Famous for its sweet corn and shrimp, Kahuku is one of the only places that corn grows in my tropical paradise. In fact, a friend told me that corn has to be genetically modified to grow in the tropical climate.
This ear of corn was fire-roasted and covered in butter, garlic powder and cajun spices. Who wouldn’t want to eat this?
By far, my favorite meal this trip was veal osso bucco at Plazzo, in Aiea (http://www.yelp.com/biz/palazzo-ristorante-italiano-aiea)
The veal was perfectly cooked and brazed in wine for hours on end. The sauce was luxuriously rich but not too hard on the palate and the pasta made for the perfect accompaniment.
For your prairie dwellers: osso bucco is prepared specifically so the diner can scoop out the marrow in the bone and eat it atop fresh bread.
If I dined like this every night, I’d be dead within ten years, but oh so happy.
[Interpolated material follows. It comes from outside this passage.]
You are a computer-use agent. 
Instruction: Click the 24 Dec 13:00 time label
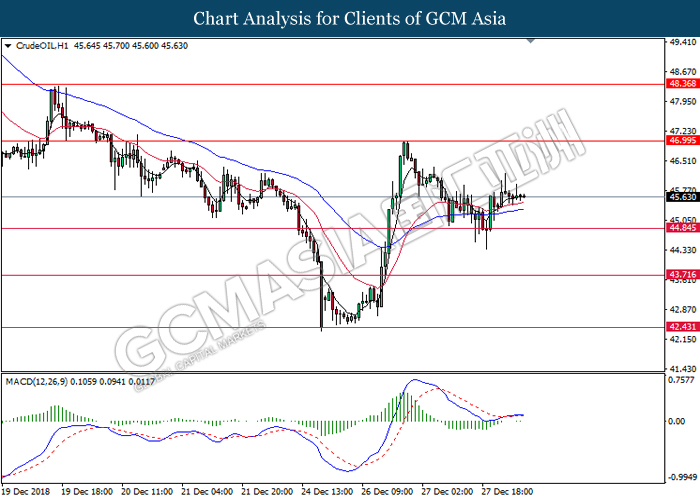(326, 492)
Harbor Village: Aina Hina, Oahu
The roast duck had a great crispy skin and the walnut shrimp were sinfully delicious.
The star of the show, however was a whole crab, roasted in garlic and ginger sauce. With Chinese food, you can’t be afraid to get your hands dirty as well as be able to dig to harvest the best parts of the crab. As a kid, my parents taught me the finer parts of digging for crab meat and devouring every bit of this tasty creature.
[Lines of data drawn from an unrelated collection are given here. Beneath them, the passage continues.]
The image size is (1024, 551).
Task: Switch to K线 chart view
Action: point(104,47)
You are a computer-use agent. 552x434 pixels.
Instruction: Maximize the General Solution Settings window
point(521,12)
Our meal was completed with three dessert: a great mango-cream pudding, tapioca and an almond jelly alongside the traditional pot of Chinese tea.
Pearl City, Oahu
My personal favorite: The caterpillar roll. Eel, avocado and fresh fish roe rolled into one. The salty roe mingles with the sweet and creamy texture of the avocado, punctuated by the fresh eel taste.
My brother had assorted sushi for dinner. Yum
My dinner: shrimp and vegetable tempura alongside cold soba (buckwheat noodle).
It’s no surprise that I went to Tadashi as my last meal. I’ve been going there for three years in a row and found that they have the most fantastic sushi.
I am now hungry.
Question of the day: Where do you go out to eat the most?